Commentaries

PMC Weekly Review - February 6, 2015

A Macro View – January Monthly Recap

Domestic equity markets got off to a rough start in 2015, in a similar scenario to 2014. Stocks tumbled right out of the gate as concerns about economic growth in international regions began to creep into U.S. markets. The S&P 500 index shed more than 3% in the first two weeks of trading before stabilizing somewhat. Economic data continued to trend higher, with real Gross Domestic Product (GDP) and employment remaining key drivers of market activity. The first estimate of fourth quarter real GDP came in at +2.6%, slightly below the forecast of 3.0%. Earnings season also began favorably, with about 77% of S&P 500 companies beating analysts’ earnings estimates. Crude oil staged a recovery at the end of the month, generating its largest two-week rally since 1998.

With this environment as a backdrop, stocks posted generally negative results in January. The S&P 500 declined -3.0% for the month, it’s second straight negative monthly return. The Dow Jones Industrials shed -3.6% gain for the month. The tech-heavy Nasdaq Composite Index declined -2.1% in January. The Russell 2000 Index of small cap stocks was weak on a relative basis during the month, being outperformed by the Russell 1000 Index of large cap stocks, with returns of -3.2% and -2.8%, respectively. Growth stocks outperformed value stocks during the month. In terms of sector performance, the top performers in the month were utilities, health care and consumer staples with returns of +2.4%, +1.2% and -1.1%, respectively. Financials and energy were the poorest performers, with returns of -6.9% and -4.8%, respectively.

International equity markets fared, on balance, somewhat better than domestic U.S. indices in January. Markets responded to the announcement by the European Central Bank (ECB) that it would commence a U.S.-style asset purchase program amounting to about $1.3 trillion. The program was initiated to try to invigorate the tepid eurozone economy. The MSCI World ex-U.S. Index declined -0.3% for the month. Emerging markets posted slight gains in January, in part due to a rebound in oil prices in the latter half of the month.

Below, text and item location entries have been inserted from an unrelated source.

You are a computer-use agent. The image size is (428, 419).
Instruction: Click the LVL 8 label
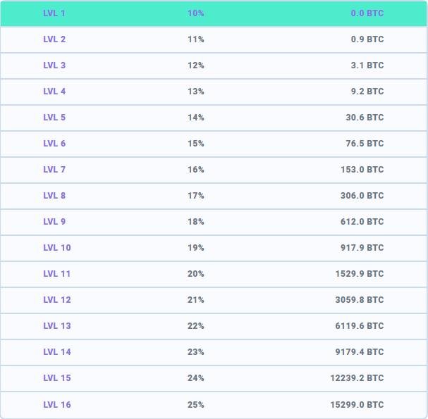54,196
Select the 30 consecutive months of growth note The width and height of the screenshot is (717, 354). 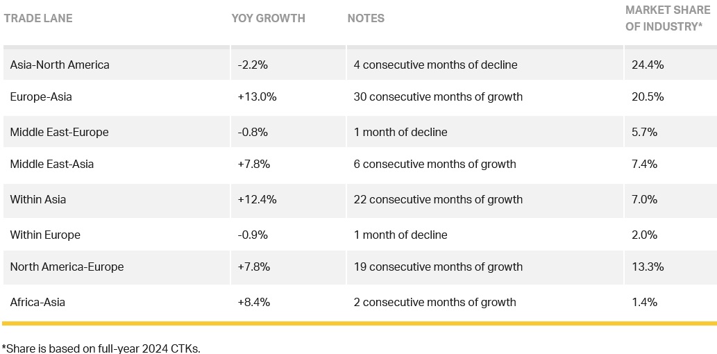point(438,96)
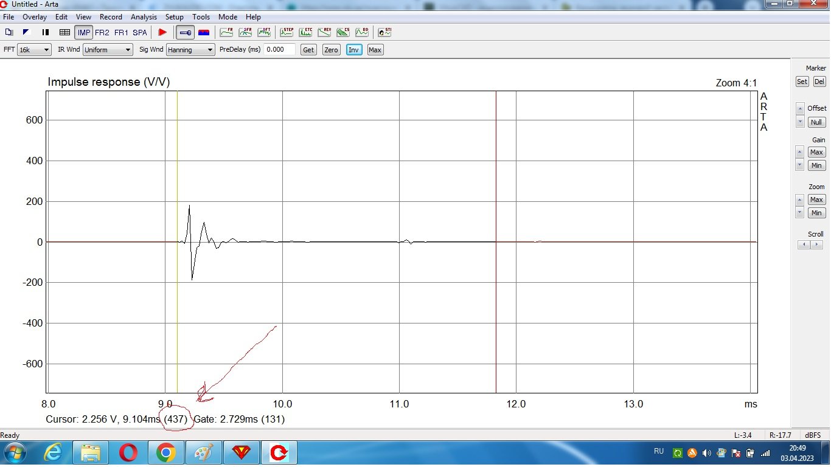Click the PreDelay (ms) input field

280,50
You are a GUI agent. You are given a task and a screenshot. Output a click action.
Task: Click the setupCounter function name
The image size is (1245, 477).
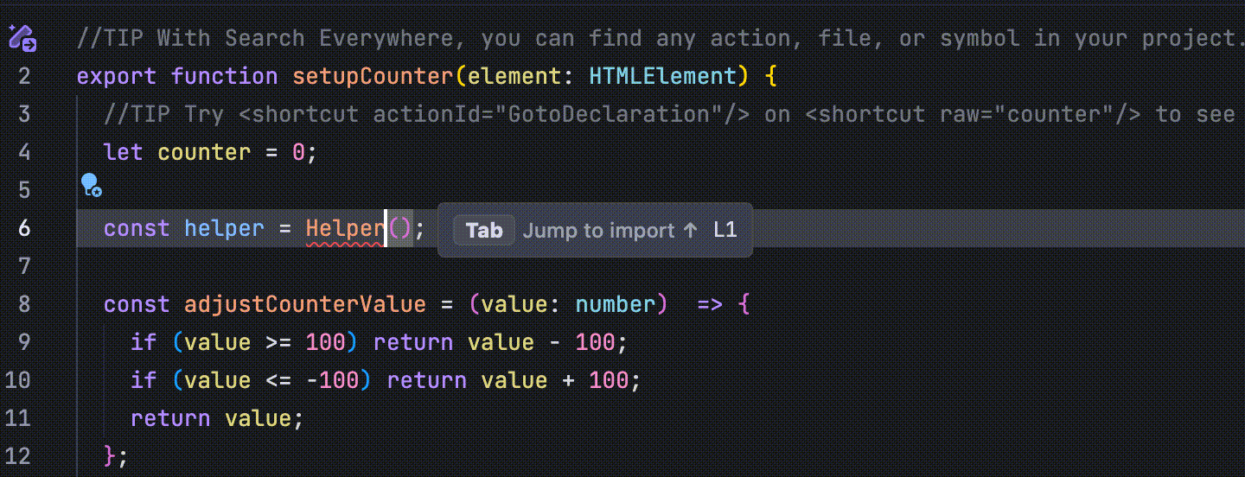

The MSCI Emerging Markets Index advanced +0.6% for the month, and the MSCI EAFE Index, which measures developed markets performance, was up +0.5%. Regionally, Asia was the best performer on a relative basis, advancing +2.4%. Latin America and Eastern Europe were among the poorest performers, with results of -6.2% and -2.1%, respectively.

Fixed-income markets fared well in January, as economic growth concerns caused investors to seek the safe haven of U.S. fixed income. Against this backdrop, the 10-year U.S. Treasury yield ended the month at 1.67%, down fifty basis points from the 2.17% level of December 31st. Broad-based fixed-income indices were higher in January, with the Barclays U.S. Aggregate Bond Index gaining +2.1% for the month. Once again, global fixed-income markets performed relatively poorly, with the Barclays Global Aggregate ex-U.S. Index declining -1.8% for the month. Intermediate-term corporate bonds jumped, as the Barclays U.S. Corporate 5-10 Year Index shot up 3.0%. The Barclays U.S. Corporate High Yield Index ended the month with a gain of +0.7%. Municipals continue to generate positive performance, returning +1.8% for the month.